** REQUIRED ACTIONS **
**1)** In the passage on recumbent stone circles, which body published an authoritative book on these monuments in 2011?
**2)** Set down the recumbent stone circles passage word for word, from "Thought to have been built" to "without archaeological excavation.".

Recumbent stone circles are found in Aberdeenshire in northeast Scotland. Their most striking characteristic is that in the general direction of south-southwest there is a large stone lying on its side with its length lining up with the perimeter of the circle. Thought to have been from the Bronze Age, their unusual design, and the possibility of being associated with astronomical observations, has attracted several surveys starting at the beginning of the 20th century. 

In 2011 the Royal Commission on the Ancient and Historical Monuments of Scotland published an authoritative book on this type of monument and produced an online gazetteer. Since publication, two other recumbent stone circles have been identified by archaeologists.

Surveys including recumbent stone circles

The particular characteristic of recumbent stone circles is that, as well as being a ring of upright stones (orthostats), they have a large stone lying on its side along the perimeter of the circle towards south to southwest. On both sides are particularly tall orthostats. The recumbent stone and flankers, as they are called, together form the recumbent setting. Around the ring the orthostats get progressively lower in height and more closely spaced until they reach the opposite side from the setting. These stone circles contain a low central ring cairn surrounded by comparatively small kerb stones.

Thought to have been built in the Bronze Age, over the millennia many of these circles have become ruinous, being particularly vulnerable in the 18th and 19th centuries due to agricultural improvement, so many stones have fallen or been taken away and, indeed, only about half of the circles show any signs of a cairn without archaeological excavation.

** MATERIAL PROVIDED **
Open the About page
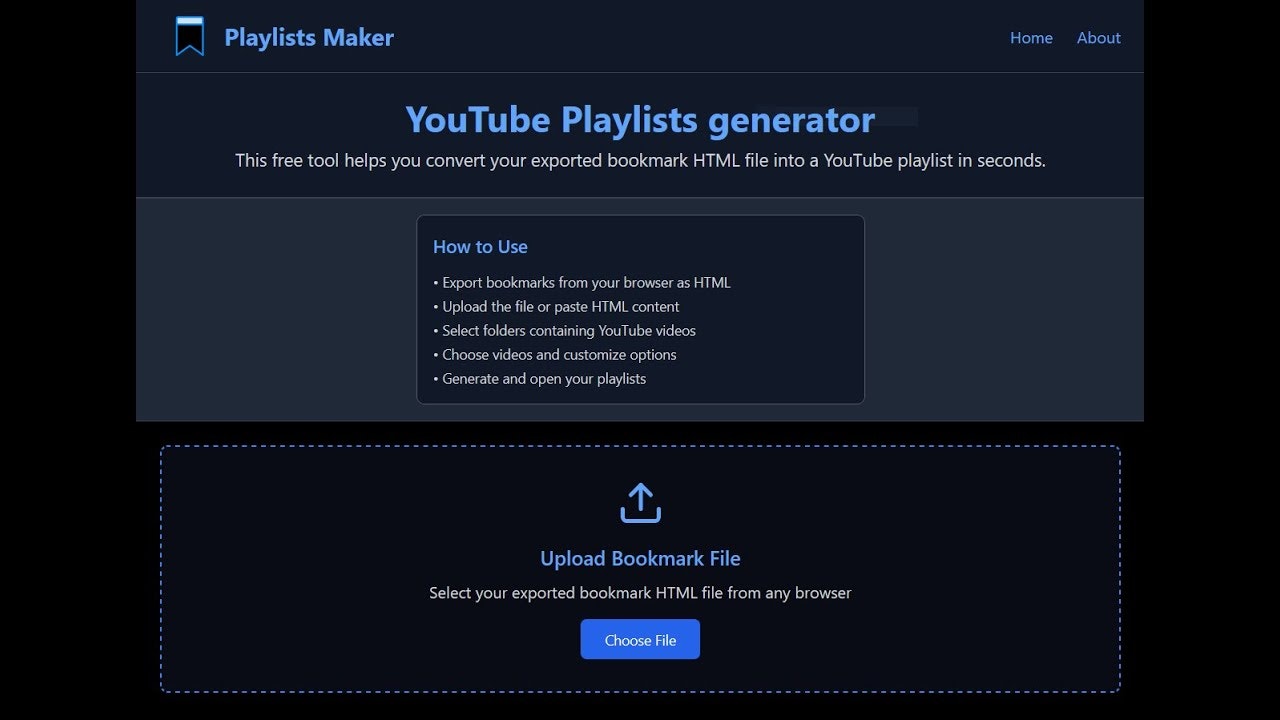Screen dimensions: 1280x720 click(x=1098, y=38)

==

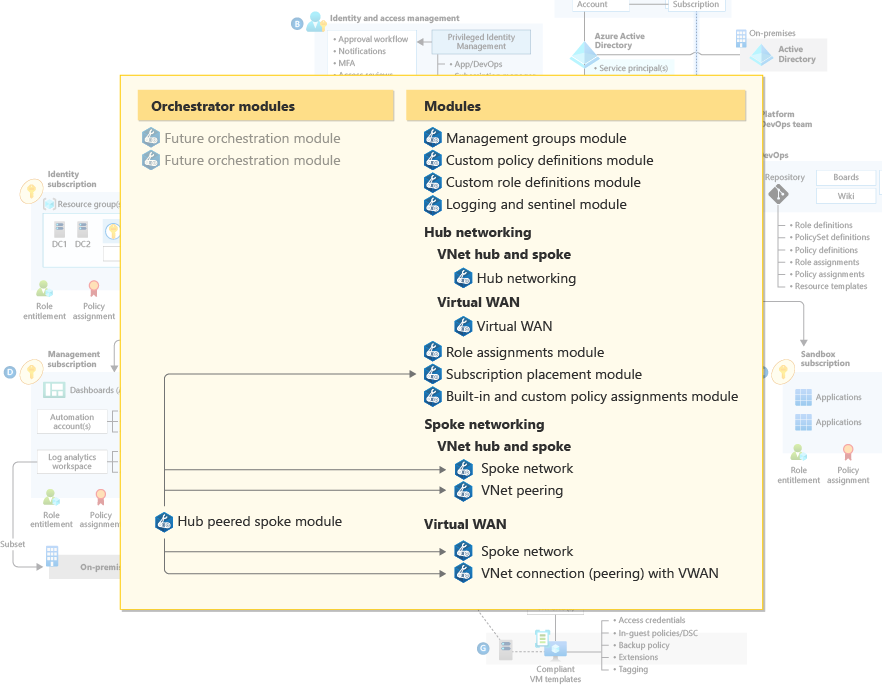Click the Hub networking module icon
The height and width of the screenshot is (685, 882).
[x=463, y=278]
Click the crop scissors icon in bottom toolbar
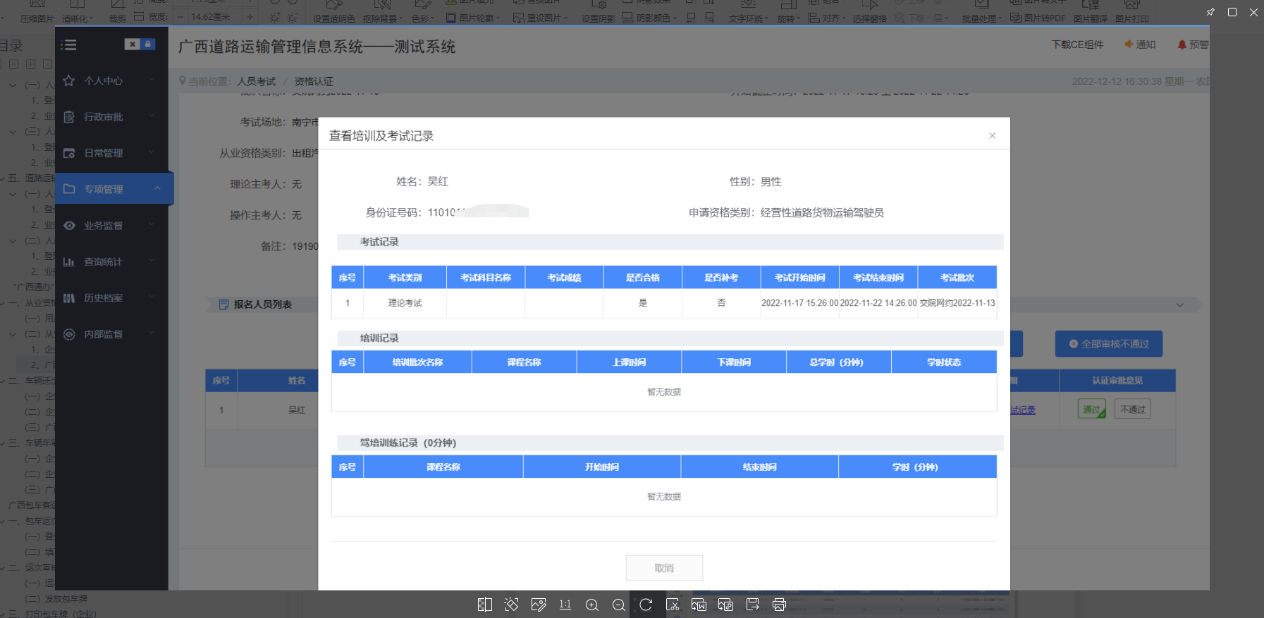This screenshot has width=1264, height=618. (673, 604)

--

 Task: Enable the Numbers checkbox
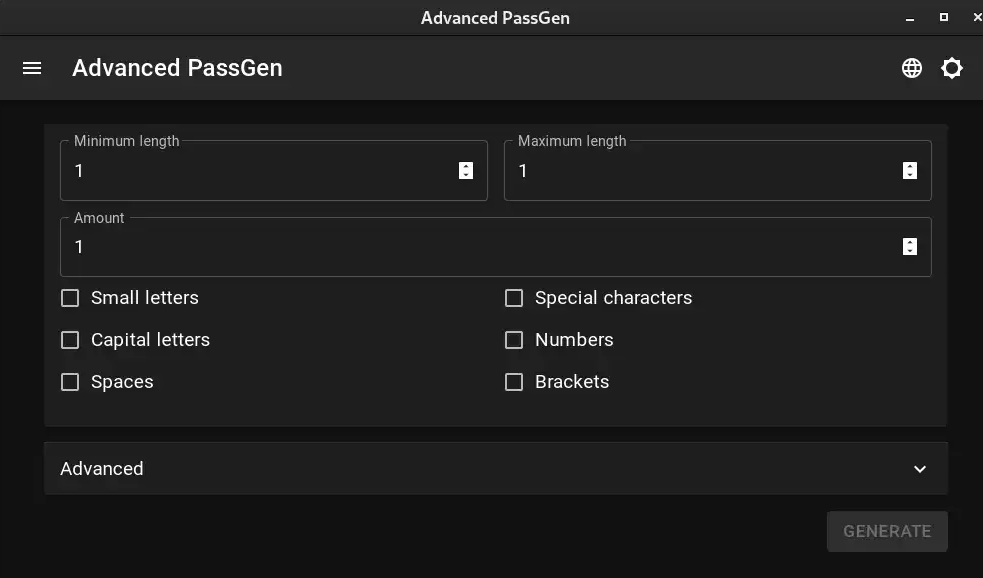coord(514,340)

** SOLUTION SET **
**1)** The Royal Commission on the Ancient and Historical Monuments of Scotland

**2)**
Thought to have been built in the Bronze Age, over the millennia many of these circles have become ruinous, being particularly vulnerable in the 18th and 19th centuries due to agricultural improvement, so many stones have fallen or been taken away and, indeed, only about half of the circles show any signs of a cairn without archaeological excavation.